Il faut se poser plusieurs questions. Contrôle-t-on la qualité des eaux au niveau du robinet où à la sortie des usines de production ? Entre la sortie des usines et les robinets, il y a plusieurs kilomètres de canalisations mal entretenues, qui datent pour la plupart de 250 ans alors que leur durée de vie théorique est de 80 ans. Qu’est-ce qu’on vérifie ? Parmi les 60 paramètres, ceux liés au contrôle de résidus médicamenteux et à la présence d’aluminium, susceptibles d’être dangereux pour l’humain, sont absents. Est-ce qu’on contrôle de la même façon un village rural et une grande cité urbaine ? La réponse est non. Dans un village, on réalise un ou deux contrôles par an, en région parisienne, 650 000. Nous ne sommes pas égaux suivant le lieu d’habitation, ce qui pose un problème de santé publique. Beaucoup répondront que nous avons la meilleure eau dans les régies publiques et dans les délégations de service public et qu’il n’y a pas de raison d’affoler les gens. Il faut cependant être très prudent, du fait que l’on applique des normes de potabilité différentes des normes de santé publique. Nous avons certes une eau potable, mais, en termes de santé, cette eau potable est souvent à la limite. C’est inquiétant, et cela profite aux multinationales de l’eau en bouteilles, avec les conséquences environnementales qu’on connaît. Cela veut dire qu’il n’y a pas d’autre produit de substitution qu’une eau du robinet de bonne qualité.
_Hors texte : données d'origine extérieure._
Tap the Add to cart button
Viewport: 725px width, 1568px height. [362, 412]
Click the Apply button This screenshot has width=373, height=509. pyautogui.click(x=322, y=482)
La qualité de l’eau potable est-elle en cause ?

L’amélioration de la qualité des eaux laisse à désirer. Fin 2011, Anne Le Strat  [adjointe au maire de Paris chargée de l’eau], élue provisoirement présidente du comité de bassin de l’agence de l’eau Seine-Normandie, découvre que la redevance qui sert à lutter contre la pollution et à améliorer la qualité des eaux n’a pas été payée depuis 2008 par les industriels, en grande partie responsables, avec les agriculteurs, des pollutions de l’eau. Pendant trois ans, plus de 130 millions d’euros de redevance n’ont pas été versés ! Or, à la tête de cette agence de l’eau, qui s’occupe de la qualité des eaux par bassin ? Le président de Veolia jusqu’en 2011. Depuis fin 2011, un représentant du Medef chargé de l’environnement lui a succédé, avec pour principaux collaborateurs des représentants d’EDF, de Veolia et de Suez ! Par ailleurs, l’Office national de l’eau et des milieux aquatiques, créé en 2007, n’a pas vraiment rempli sa mission en matière de données statistiques sur la qualité de l’eau. Cela a été confirmé par la Cour des comptes et la ministre de l’Écologie, Delphine Batho, qui a demandé un audit. Deux groupes de travail, présidés par deux parlementaires et avec l’appui du Comité national de l’eau, où l’on retrouve tous les acteurs du secteur, doivent contribuer cet été à l’évaluation de la politique de l’eau en France afin que notre pays, prétendument à la pointe dans ce domaine, respecte en 2015 la directive-cadre sur l’eau initiée en octobre 2000.